**Exercise text**
The business model of the company was created to help Mexican entrepreneurs find new and more modern ways to finance start-ups, as well as provide alternatives to investing abroad. The company believes that a weak peso against the dollar is good for them as it makes U.S. investments less attractive, leading investors to look for alternatives.

Its funding method is different from Kickstarter and Indiegogo, and the company claims it is the only one of its type in the world. The model is called crowd equity rather than crowdfunding. Instead of offering products or souvenirs to contributors, entrepreneurs, investors, and Play Business enter into a contract, with investors offering equity and say in the running of the start-up. This percentage is between nine and eleven percent of the total value of the company.

It is an integral model, broken down into steps. Entrepreneurs are called “makers” and investors “players.” While Play Business welcomes projects of all types, it selects only those it believes address a market need with a viable business plan and growth potential. Only about 10 percent of applicants reach the platform. Prospective makers must attend a boot camp to develop their ideas and learn about enterprise valuation, investment tools, and how to offer players a role. Makers do not receive money immediately, but rather in stages as their projects reach milestones. In this way, players can decide at any time to withdraw from the “game,” limiting their risk.

**Supplied records**
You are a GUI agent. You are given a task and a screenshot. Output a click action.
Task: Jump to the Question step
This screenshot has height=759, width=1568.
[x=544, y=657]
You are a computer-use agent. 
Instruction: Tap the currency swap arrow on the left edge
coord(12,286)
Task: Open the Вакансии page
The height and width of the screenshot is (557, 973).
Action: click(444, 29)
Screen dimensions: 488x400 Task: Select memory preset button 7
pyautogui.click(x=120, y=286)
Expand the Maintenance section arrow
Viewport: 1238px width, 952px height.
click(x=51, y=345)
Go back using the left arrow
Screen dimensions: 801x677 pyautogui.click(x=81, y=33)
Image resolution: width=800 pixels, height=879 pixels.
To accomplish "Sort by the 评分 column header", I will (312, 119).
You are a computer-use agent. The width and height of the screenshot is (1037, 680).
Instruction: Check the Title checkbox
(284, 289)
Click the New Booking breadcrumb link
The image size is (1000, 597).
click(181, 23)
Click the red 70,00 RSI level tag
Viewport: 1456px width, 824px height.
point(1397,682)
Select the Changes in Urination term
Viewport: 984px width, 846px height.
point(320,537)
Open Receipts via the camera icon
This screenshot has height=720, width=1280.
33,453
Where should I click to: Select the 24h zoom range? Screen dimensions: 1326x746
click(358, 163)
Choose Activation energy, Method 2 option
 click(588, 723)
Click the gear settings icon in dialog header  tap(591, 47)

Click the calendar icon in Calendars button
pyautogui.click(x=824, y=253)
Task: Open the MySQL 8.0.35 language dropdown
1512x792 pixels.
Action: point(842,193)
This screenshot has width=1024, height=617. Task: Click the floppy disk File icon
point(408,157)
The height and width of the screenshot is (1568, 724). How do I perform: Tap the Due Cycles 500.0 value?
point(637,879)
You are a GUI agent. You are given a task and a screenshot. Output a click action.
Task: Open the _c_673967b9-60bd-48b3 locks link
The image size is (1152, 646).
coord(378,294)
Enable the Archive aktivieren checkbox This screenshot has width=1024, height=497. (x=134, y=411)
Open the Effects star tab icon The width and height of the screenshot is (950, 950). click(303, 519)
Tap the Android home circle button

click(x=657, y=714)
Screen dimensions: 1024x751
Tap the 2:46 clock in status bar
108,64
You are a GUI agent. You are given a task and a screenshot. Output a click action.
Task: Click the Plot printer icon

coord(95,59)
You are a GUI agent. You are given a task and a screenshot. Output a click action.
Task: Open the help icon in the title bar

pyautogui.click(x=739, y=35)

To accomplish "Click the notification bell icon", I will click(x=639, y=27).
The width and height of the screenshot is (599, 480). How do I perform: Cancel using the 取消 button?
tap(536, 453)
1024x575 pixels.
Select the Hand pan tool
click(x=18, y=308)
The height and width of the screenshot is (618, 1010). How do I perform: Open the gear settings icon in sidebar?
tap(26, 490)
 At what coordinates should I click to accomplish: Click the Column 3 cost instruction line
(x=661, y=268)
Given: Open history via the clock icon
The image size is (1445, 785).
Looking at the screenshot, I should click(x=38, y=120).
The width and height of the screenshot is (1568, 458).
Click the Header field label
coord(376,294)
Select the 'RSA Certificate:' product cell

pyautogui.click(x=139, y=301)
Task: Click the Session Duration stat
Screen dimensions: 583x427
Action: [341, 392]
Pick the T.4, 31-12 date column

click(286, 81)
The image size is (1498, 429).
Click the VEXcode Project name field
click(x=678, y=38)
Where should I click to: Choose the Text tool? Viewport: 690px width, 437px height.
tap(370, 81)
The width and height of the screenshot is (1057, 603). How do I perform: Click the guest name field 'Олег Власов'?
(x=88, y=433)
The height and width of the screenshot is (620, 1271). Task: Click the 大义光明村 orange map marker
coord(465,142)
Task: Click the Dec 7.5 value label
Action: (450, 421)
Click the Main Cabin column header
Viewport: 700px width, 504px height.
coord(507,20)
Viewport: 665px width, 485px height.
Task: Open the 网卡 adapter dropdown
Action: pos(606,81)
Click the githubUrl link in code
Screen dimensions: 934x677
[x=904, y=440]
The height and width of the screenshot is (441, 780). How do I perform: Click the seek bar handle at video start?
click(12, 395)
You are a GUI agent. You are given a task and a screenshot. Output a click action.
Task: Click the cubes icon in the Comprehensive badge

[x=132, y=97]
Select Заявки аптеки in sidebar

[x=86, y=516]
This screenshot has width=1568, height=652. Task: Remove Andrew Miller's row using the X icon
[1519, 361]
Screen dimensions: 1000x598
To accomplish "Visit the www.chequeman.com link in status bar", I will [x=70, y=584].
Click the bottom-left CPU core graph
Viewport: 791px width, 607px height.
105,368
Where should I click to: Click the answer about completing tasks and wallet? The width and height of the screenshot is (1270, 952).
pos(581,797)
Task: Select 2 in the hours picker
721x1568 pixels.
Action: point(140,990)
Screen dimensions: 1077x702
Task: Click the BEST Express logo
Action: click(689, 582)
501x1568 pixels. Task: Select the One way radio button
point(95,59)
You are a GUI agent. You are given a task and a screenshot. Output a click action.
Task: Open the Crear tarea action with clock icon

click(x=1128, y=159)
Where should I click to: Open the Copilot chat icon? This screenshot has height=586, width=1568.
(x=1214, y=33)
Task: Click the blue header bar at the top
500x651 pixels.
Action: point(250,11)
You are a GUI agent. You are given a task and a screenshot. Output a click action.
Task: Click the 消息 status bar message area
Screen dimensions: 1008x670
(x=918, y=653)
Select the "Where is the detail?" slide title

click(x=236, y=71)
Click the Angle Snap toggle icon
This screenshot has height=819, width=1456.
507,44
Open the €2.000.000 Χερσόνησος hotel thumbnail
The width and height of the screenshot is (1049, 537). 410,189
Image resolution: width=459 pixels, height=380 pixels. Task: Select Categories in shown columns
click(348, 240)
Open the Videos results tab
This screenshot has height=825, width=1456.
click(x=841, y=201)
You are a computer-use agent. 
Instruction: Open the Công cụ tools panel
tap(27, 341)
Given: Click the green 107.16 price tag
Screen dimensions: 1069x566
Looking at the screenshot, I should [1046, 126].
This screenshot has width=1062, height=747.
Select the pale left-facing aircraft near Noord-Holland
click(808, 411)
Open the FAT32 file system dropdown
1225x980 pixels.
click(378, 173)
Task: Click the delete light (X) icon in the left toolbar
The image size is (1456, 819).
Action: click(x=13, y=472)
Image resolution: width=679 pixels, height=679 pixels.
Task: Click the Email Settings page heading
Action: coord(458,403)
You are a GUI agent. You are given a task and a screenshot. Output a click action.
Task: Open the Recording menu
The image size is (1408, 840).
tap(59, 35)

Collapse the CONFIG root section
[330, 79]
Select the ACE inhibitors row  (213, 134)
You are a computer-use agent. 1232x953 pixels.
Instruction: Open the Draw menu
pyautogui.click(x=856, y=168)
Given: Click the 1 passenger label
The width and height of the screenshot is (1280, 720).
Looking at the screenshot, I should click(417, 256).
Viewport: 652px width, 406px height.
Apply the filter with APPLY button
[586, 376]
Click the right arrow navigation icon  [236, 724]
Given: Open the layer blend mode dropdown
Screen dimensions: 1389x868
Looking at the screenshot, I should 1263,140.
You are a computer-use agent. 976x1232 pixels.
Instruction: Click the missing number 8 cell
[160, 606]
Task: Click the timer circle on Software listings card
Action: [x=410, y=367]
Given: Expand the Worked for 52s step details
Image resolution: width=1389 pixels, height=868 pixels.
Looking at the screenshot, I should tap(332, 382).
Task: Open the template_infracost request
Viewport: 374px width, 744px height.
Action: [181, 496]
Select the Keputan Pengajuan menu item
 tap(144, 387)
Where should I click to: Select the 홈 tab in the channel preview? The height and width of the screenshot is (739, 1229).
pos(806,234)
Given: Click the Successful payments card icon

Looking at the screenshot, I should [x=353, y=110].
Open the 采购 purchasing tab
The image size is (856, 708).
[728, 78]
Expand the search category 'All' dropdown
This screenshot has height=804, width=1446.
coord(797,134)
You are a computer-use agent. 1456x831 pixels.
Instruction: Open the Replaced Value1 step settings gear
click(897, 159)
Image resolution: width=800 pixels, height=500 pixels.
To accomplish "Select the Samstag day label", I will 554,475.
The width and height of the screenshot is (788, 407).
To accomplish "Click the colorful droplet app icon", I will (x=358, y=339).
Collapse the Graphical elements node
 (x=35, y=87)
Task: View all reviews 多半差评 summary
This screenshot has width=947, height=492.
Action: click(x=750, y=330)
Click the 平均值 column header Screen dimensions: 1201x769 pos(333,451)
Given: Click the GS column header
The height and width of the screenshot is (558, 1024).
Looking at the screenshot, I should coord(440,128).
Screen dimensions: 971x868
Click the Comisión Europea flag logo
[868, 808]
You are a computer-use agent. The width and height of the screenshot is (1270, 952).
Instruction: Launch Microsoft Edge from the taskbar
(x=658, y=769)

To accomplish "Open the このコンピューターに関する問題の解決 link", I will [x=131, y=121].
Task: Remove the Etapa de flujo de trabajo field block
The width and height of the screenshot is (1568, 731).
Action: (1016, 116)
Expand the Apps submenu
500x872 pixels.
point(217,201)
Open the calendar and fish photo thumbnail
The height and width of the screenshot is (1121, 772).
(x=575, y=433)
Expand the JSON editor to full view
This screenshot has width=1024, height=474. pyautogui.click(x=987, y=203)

**Task prompt**
Write what comes next in the piece on Play Business and its crowd equity model, starting after its final sentence, which ends "limiting their risk."

**Task answer**
Joan Segura describes the business as a "scale up" as it emphasizes the execution of the project in stages. For example, instead of having makers write a business plan on paper, they get the new businesses out to recruit investors.

The idea is that if everyone “plays well” (jugar bien in Spanish), everyone wins. The goal of players is to increase the value of their investment, and the goal of the makers is to keep the players. If a player retires from the “game,” others can buy his/her share.

The minimum investment for players is 100 pesos per month, but they can invest up to about 500,000 pesos. If a contributor invests four percent or more of the initial investment, s/he becomes an associate of the enterprise and is able to further invest with or without Play Business. Makers report to players every month, as well as a trimester report.

Play Business charges 5% of the investment, but only if the business reaches its goal amount.

Play Business estimates that about 30% of a maker's initial investment from the platform comes from friends and family.